Tempo perduto o ritrovato
Via il cioccolato, via
il caffè, via tutto ciò che si è attaccato loro addosso col tempo e la
modernità. Qui applichiamo la nobile arte del levare. Levare via gli orpelli,
le aggiunte frivole, gli addobbi stucchevoli. Recuperiamo la parola MOSTACCIOLO:
restituiamo i mostaccioli alla loro primigenia rozza semplicità.
Oggi ce la giochiamo
col latino. Con quel latino rimasto vivido e immediato nelle pieghe dei
dialetti italiani, più forse in quelli meridionali. Nei nomi dei cibi, prima
ancora che nel sapore, affondano le radici del nostro sentire, lì si nasconde
il potere evocativo che partorisce le voglie.
Dicevamo il latino: MERUM donde il pugliese MIR’ (da pronunciare appoggiandosi sulla
r come se ci fosse una vocale, la e muta dei francesi in personne, per esempio); e i suoi derivati: MUST’, M’STACCIUL’, M’STARD’*.
Sono stata chiara? Provate a leggere secondo le indicazioni fonetiche, è
divertente.
Mir’ e must’/M’stacciul’
e ‘m’stard!
Merum per i Romani era
il vino puro, non mescolato. Quello forte e nero
delle uve proveniente dai cipponi dei
terreni aridi e porosi.
Mustum era il mosto,
spremuta di uva non lasciata fermentare.
Mustacea era la
focaccia nuziale impastata di farina e mosto cotto.
Questi i precedenti del
mostacciolo, il dolcetto fatto di mosto cotto e farina e poco altro.

— ESERCIZI —
(1) Rispondi a queste domande sul testo sui mostaccioli:
(a) Quali due ingredienti vengono eliminati all'inizio?
(b) Che cosa era il merum per i Romani?
(c) Che cosa era la mustacea?
(2) Cita per favore il passo del testo sui mostaccioli compreso tra "Dicevamo il latino: MERUM" e "non lasciata fermentare.", estremi inclusi.
(3) Prosegui il testo sui mostaccioli, riprendendo dopo la sua ultima frase.
Le righe qui sotto provengono da un'altra fonte.

— DATI FORNITI —
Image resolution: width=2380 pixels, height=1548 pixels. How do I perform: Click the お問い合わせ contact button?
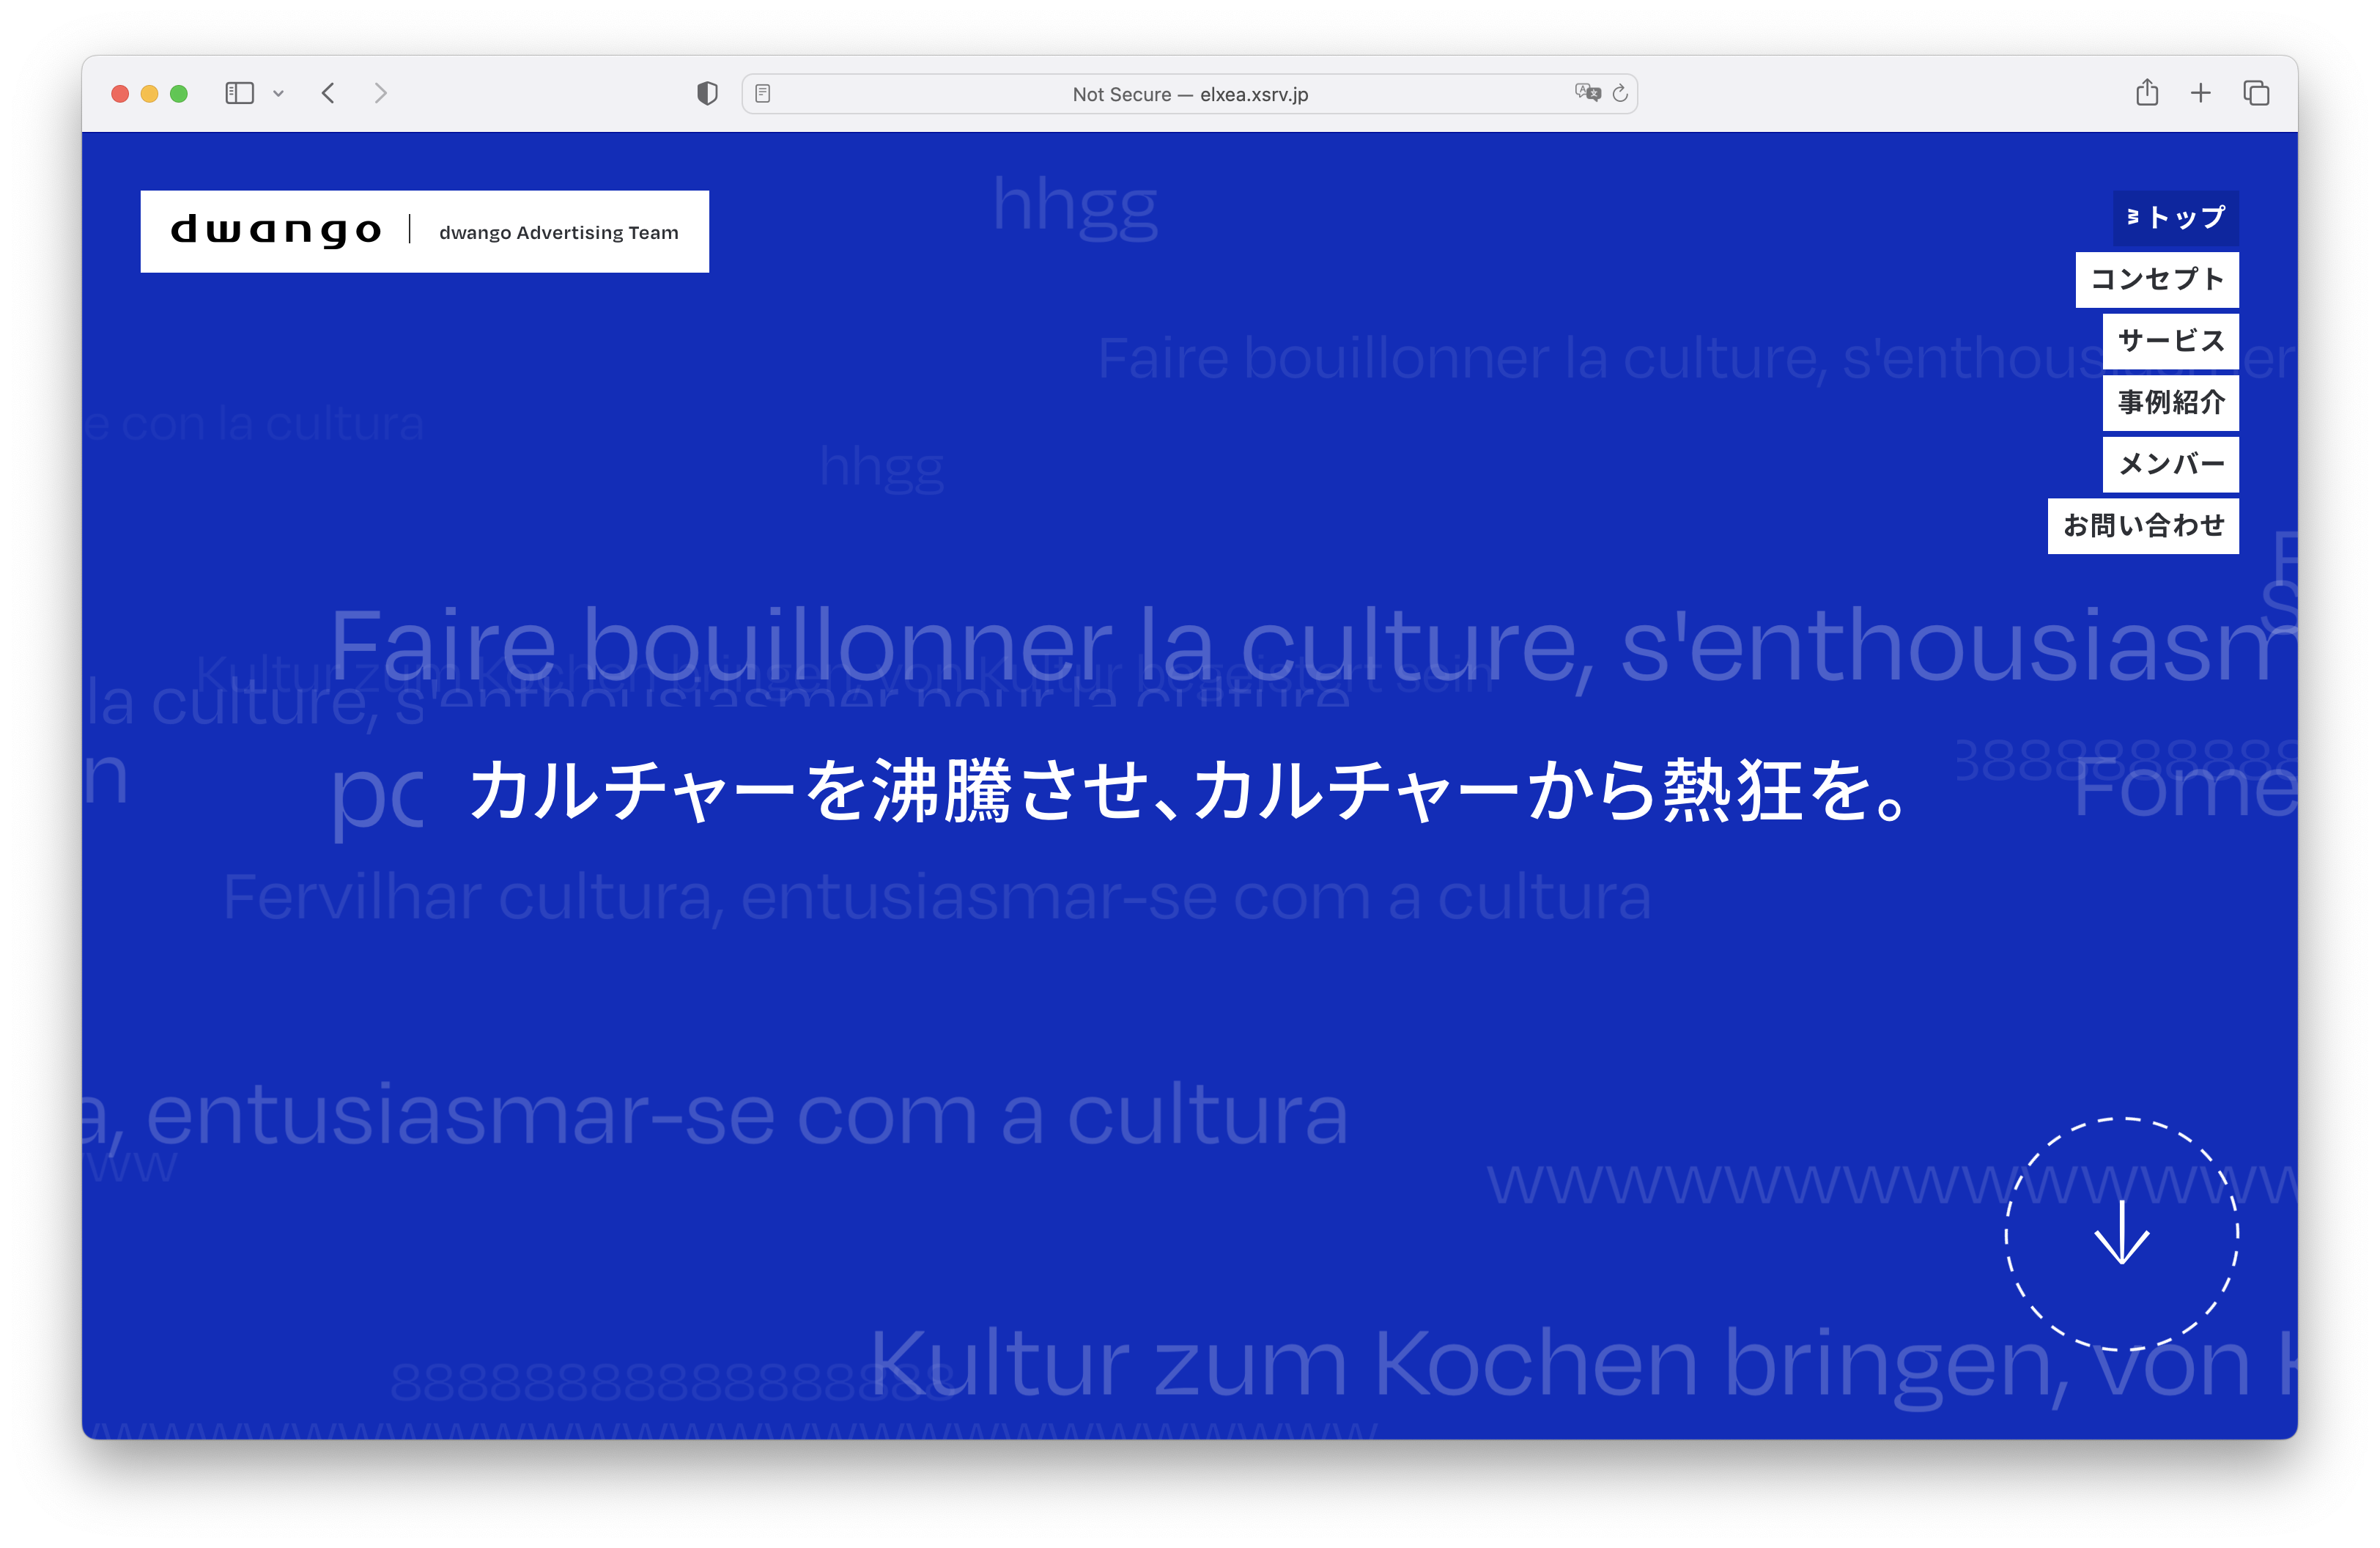[2142, 526]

— LE RISPOSTE —
(1)
(a) Il cioccolato e il caffè.
(b) Il vino puro, non mescolato.
(c) La focaccia nuziale impastata di farina e mosto cotto.

(2)
Dicevamo il latino: MERUM donde il pugliese MIR’ (da pronunciare appoggiandosi sulla
r come se ci fosse una vocale, la e muta dei francesi in personne, per esempio); e i suoi derivati: MUST’, M’STACCIUL’, M’STARD’*.
Sono stata chiara? Provate a leggere secondo le indicazioni fonetiche, è
divertente.
Mir’ e must’/M’stacciul’
e ‘m’stard!
Merum per i Romani era
il vino puro, non mescolato. Quello forte e nero
delle uve proveniente dai cipponi dei
terreni aridi e porosi.
Mustum era il mosto,
spremuta di uva non lasciata fermentare.

(3)
Mostaccioli
Ingredienti:
½ l
di vin cotto (mosto ridotto dalla bollitura a sciroppo)
½
kg. di farina 0 (potrebbe volercene di più, q.b a un imposto molto morbido ma
consistente, non deve scivolare dal cucchiaio)
150
gr. di mandorle tostate (pelate o intere, tritate molto grossolanamente)
Scorza
grattugiata di un limone o di arancia.
½ dl
di olio d’oliva
Cucchiaino
di cannella e/o chiodo di garofano (non lesinate, ché nella cottura gli aromi
si dispendono un po’)
Due
cucchiaini di lievito in polvere vanigliato (o 10 gr. di ammoniaca per dolci)
Un
cucchiaio di zucchero (facoltativo, se assaggiando il vin cotto lo si sentisse
troppo acido).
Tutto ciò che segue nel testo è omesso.